Center fielder Michael Conforto concurred, saying, “You absolutely do not trade him. As a teammate, he doesn’t necessarily have to say much but you can tell he is the leader of the pitching staff. What he does on the field and off the field, that’s what you want in your ace. I came up in 2015 and saw him step into that role and seen him grow and grow, I would never want to see him go.’’

Noted Eiland, “When he is in a big moment out there he always seems to come through. He’s had the bases loaded four times with no outs and has got out of it all four times. He just takes it to another level in big moments and that’s what a true No. 1 does.

“Not to get too corny, but he is a special guy, a special pitcher,’’ Eiland added. “Those don’t come around all the time. This team, this organization, this fan base is very fortunate to have a guy like that. Some teams go years and years and years and sometimes decades without having a guy like that at the top of your rotation. He’s accountable, he doesn’t make excuses, he doesn’t point the finger at anybody. He brings his game to another level to pick up people around him and he’s one of the Mets’ own.”
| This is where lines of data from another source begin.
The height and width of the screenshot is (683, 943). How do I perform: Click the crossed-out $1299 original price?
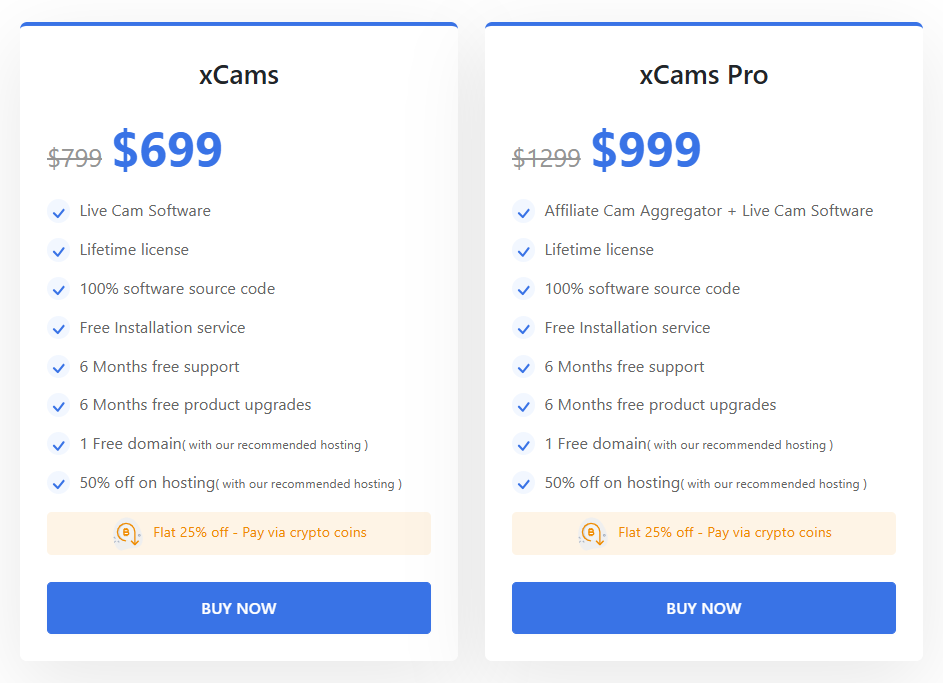(546, 157)
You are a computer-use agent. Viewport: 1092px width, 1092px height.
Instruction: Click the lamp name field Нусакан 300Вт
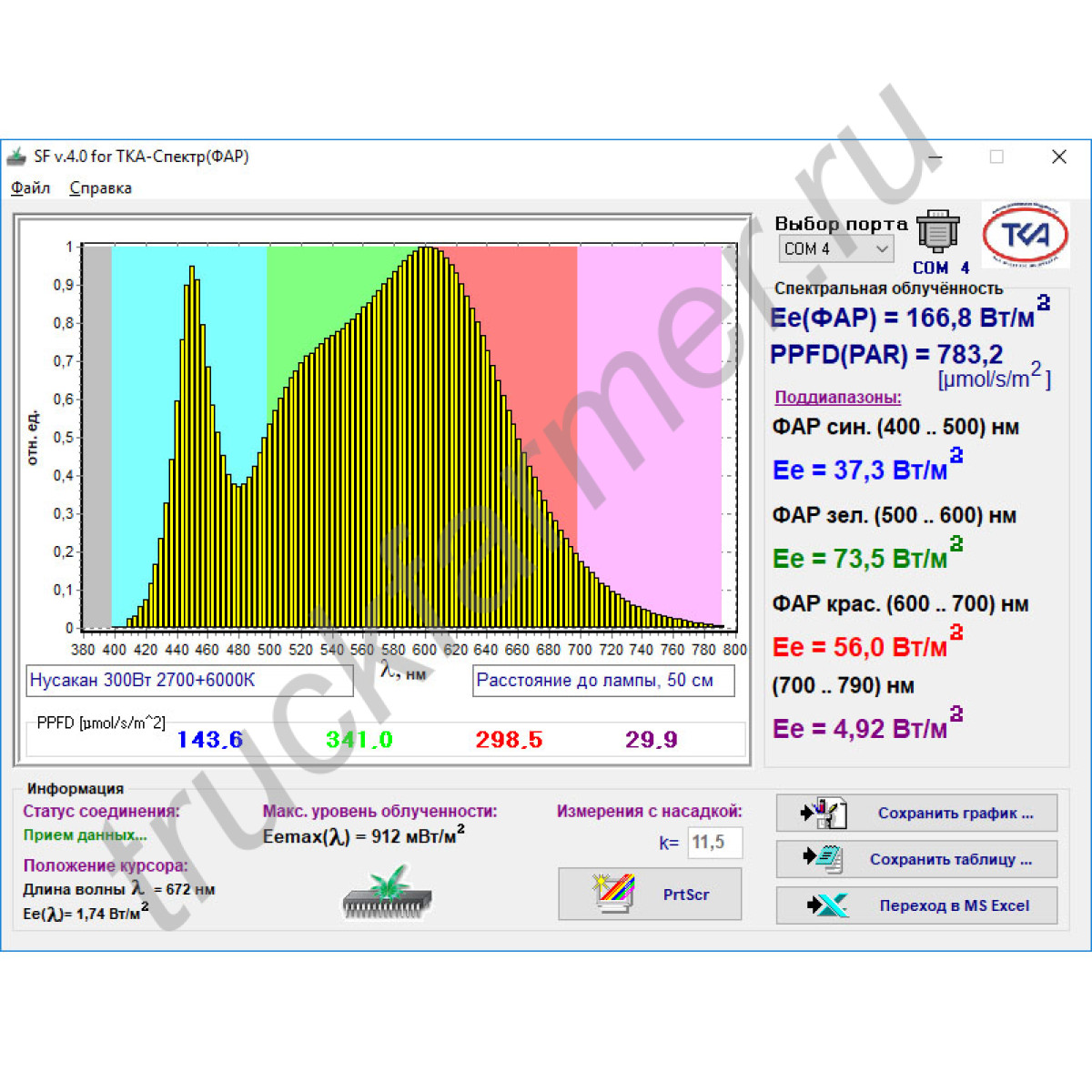189,681
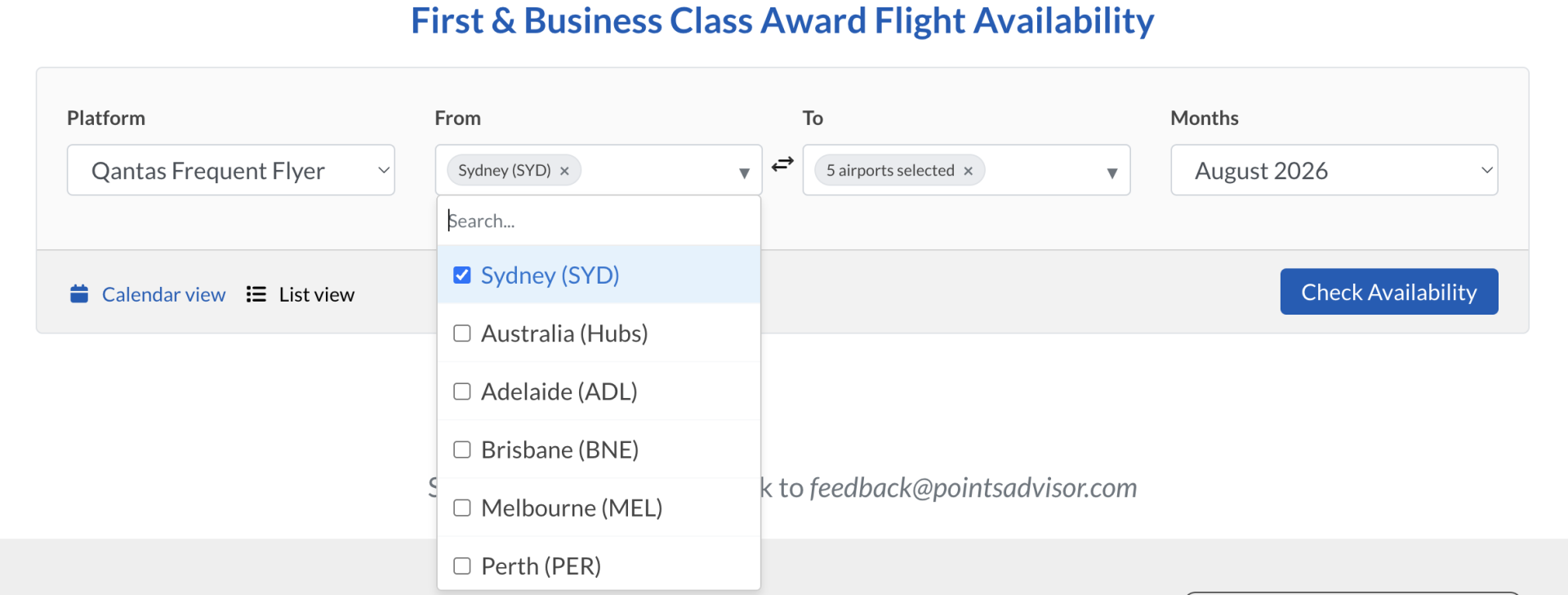Open the Months dropdown showing August 2026
Screen dimensions: 1568x595
coord(1334,170)
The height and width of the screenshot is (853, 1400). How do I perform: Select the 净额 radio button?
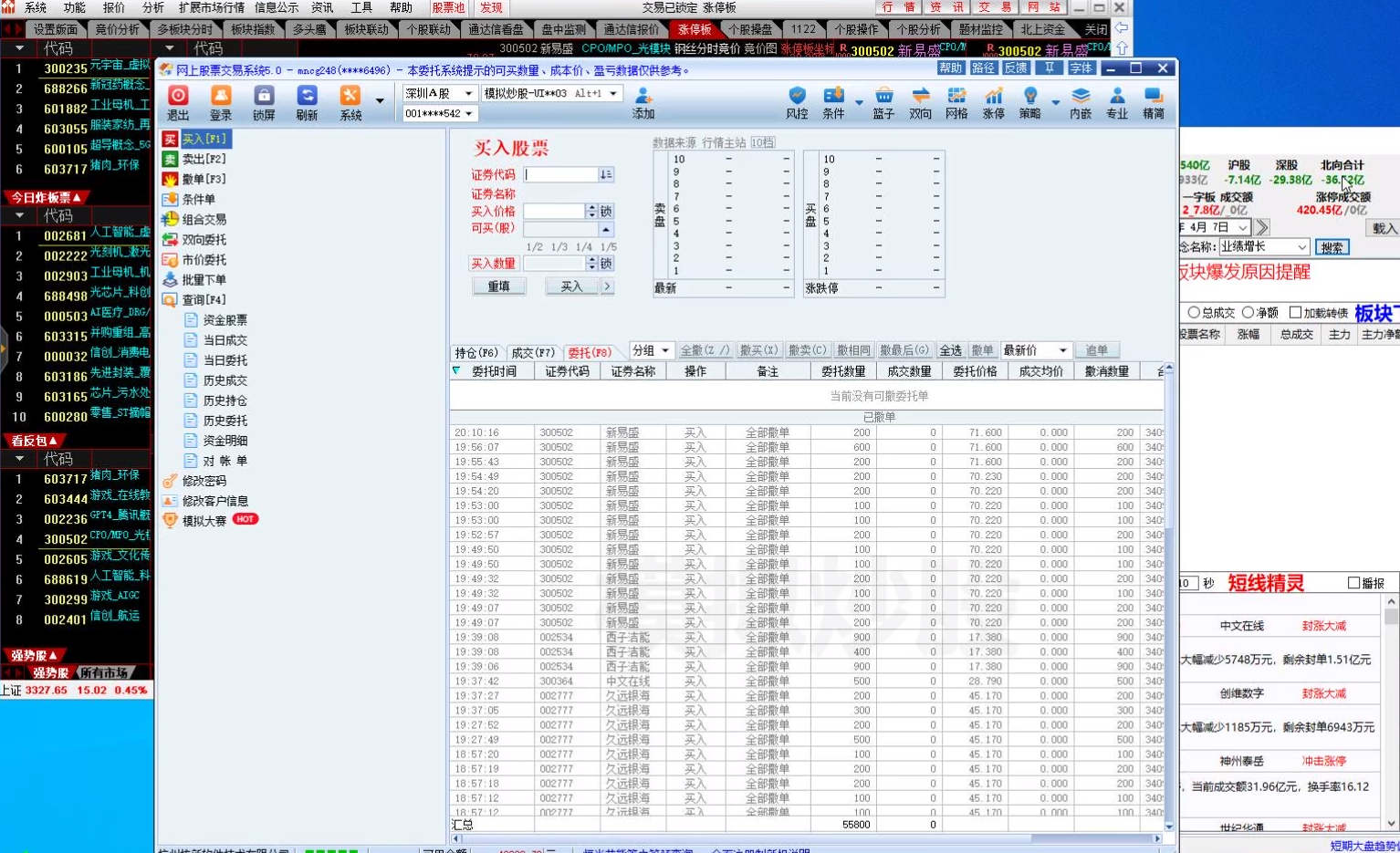point(1249,313)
DeGrom turned 30 Tuesday. He is under control for two more years. Mets ownership would be wise to extend deGrom for three years after that. His ERA is 1.51, the lowest in the majors and lowest in team history after 15 starts.

Dwight Gooden had a 1.66 ERA in 1985 after 15 starts. DeGrom is tied for fifth in the majors in strikeouts (120) and third with a .535 OPS allowed.

Mickey Callaway was pitching coach for the Indians when they extended a 28-year-old Corey Kluber for five years, $38.5 million. He knows the value of a Cy Young pitcher. “Having a Jacob deGrom on your staff is essential to you winning ever,’’ Callaway said. “Why trade him? He would be so hard to replace. You could get five really, really good players and you still wouldn’t be able to replace what Jacob deGrom does every day. He is irreplaceable.’’

There is only one Jacob deGrom.

The Mets are lucky to have him. Those in the clubhouse and on the field know that best of all. Keeping deGrom should be the Mets’ top priority.